This Jerome octagon clock with rosewood veneer was probably made c. 1852. 8-day octagon clocks are advertised in the 1852 and 1853 Jerome trade catalogs and in an 1850 circular printed for the English market.
Note the factory location, which is given on the label as “New Haven, Conn./AMERICA.” It has been speculated that labels with “AMERICA” or “USA” were intended for the export market.
8-day, double fusee movement, with maker’s stamp “CHAUNCEY JEROME/NEW HAVEN CONN/USA.” The movement is accessible by removing the dial or the backboard. Some versions of this clock had a hinged backboard, allowing easy access. However, the backboard on this clock is screwed to the case. Servicing the movement requires removing the backboard, as the movement seatboard slides out through the rear.

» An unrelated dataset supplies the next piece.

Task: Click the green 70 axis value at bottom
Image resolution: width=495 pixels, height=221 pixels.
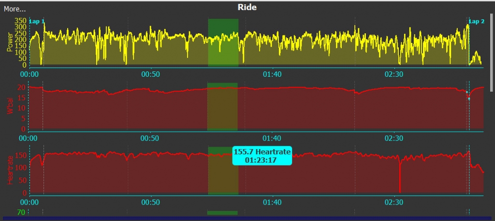Action: [21, 212]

Pencil inscription with the name T. (or J.) Stevens and the year 1852. Although there is no way of being certain, it is likely that Stevens was the original owner of the clock.
Cover from the 1853 Jerome trade catalog (Kenneth D. Roberts, 1971), prominently featuring the octagon clock (though one with a circular viewing port for the pendulum). Also noteworthy is that, by the early 1850s, Jerome had wholesale warehouses in New York City, Boston, and Liverpool.
1850 circular printed for the English market (Kenneth D. Roberts, 1971). Two variations of the short-drop octagon clock are shown: in the middle-right the version I have, and in the middle-left a “chisel bottom” version.